Developed for UNICEF

Results

Overall model performance

Our machine learning model took individual tiles as input and provided an output in the form of a probability between zero and one for each. By running the model prediction over the test set (about 2000 tiles) we plotted a ROC curve. The ROC curve gives us an overall model performance and guidance on threshold cutoff.

The ROC curve indicates the area under the curve is up to 0.94 from the test set with the given threshed of 0.44 - we got a false positive rate of 9%. The ROC curve (A) shows that the model we selected was a high-performed model, where only 9% of detected schools are expected to be false positive.

School validation maps
The ROC curve and false positive rate for the school classifier in Colombia. The ROC curve indicates the area under the curve is up to 0.94 from the test set with the given threshed of 0.44

In initial testing, we found that Xception model was slightly more accurate than MobileNetV2. However we also noticed that MobileNetV2 was much faster for each model training iteration. Specifically, MobileNetV2 only used a quarter of time per training iteration on exactly the same training set. Our study on AWS infrastructure allowed us to opt for using additional computing resources for a marginally better result. For those without access to rich cloud computing resources, you might consider using MobileNetV2 to train the model instead.

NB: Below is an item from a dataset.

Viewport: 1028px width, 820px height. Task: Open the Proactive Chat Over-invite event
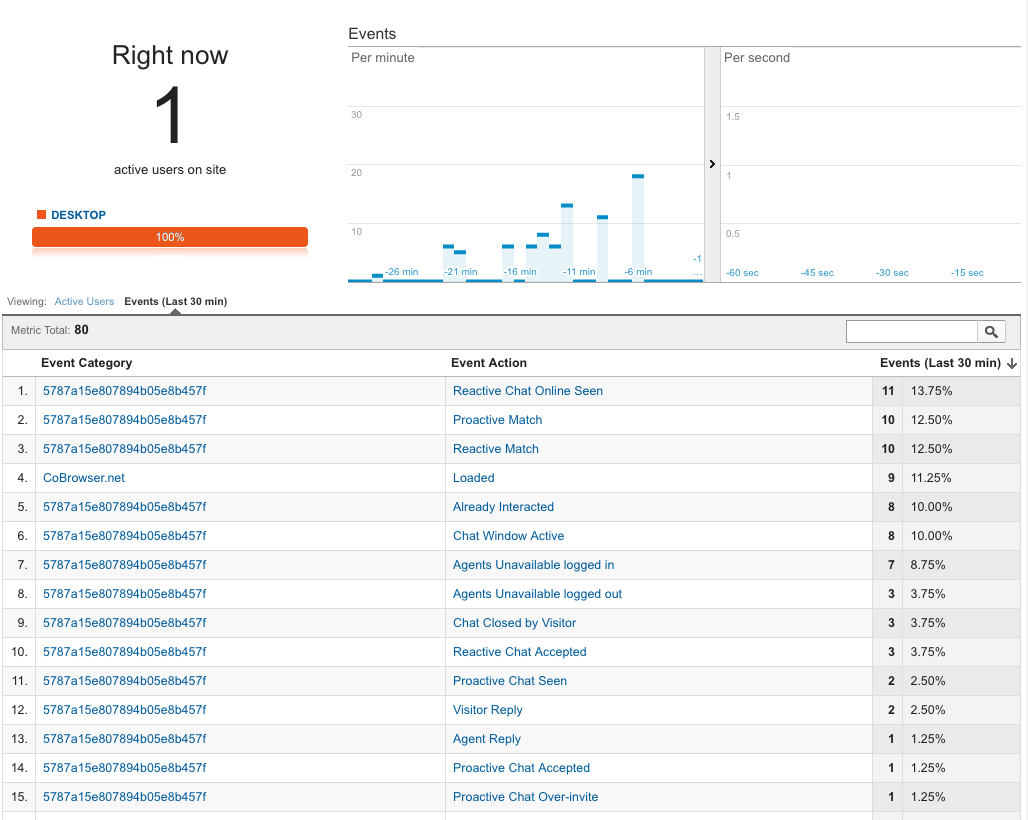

During the validation process, the expert mappers validate each predicted school tile and tag it as “yes”, “unrecognized” and “no” based on the school features part of the selection criteria defined during the initial data cleaning process. With the increase of the threshold (e.g. from 0.44 to 0.99) we would limit the false predictions but in the process, we will also lose an increasing proportion of correct predictions.